# [What you have to do]
Determine the number of lines in the data that contain "computer", and write only that number.

++++ The records ++++

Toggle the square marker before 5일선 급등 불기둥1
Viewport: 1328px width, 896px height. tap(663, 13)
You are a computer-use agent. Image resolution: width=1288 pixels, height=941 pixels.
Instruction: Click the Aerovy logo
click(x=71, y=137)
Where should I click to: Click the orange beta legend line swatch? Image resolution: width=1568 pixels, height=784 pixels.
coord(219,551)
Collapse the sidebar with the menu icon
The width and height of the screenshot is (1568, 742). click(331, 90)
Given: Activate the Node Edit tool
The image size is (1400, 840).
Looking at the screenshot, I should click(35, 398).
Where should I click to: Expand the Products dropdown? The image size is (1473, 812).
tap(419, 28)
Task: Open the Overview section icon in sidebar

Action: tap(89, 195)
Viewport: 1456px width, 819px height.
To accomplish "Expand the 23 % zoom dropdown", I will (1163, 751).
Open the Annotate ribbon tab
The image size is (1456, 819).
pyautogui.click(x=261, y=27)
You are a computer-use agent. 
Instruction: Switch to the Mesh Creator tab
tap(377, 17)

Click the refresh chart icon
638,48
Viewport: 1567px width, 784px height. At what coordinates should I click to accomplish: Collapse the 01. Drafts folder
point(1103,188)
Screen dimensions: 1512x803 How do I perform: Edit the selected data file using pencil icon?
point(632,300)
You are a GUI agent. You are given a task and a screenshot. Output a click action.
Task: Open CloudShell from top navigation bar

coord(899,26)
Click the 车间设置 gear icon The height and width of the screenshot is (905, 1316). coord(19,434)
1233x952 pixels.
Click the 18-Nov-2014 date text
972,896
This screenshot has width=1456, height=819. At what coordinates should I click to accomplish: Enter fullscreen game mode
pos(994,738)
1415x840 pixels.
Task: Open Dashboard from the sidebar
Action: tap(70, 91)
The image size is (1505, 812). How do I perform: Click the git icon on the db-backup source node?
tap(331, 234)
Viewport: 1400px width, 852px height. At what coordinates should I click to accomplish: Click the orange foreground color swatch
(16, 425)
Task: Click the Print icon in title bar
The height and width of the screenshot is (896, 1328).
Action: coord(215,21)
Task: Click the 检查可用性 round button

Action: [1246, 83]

++++

# [Written answer]
2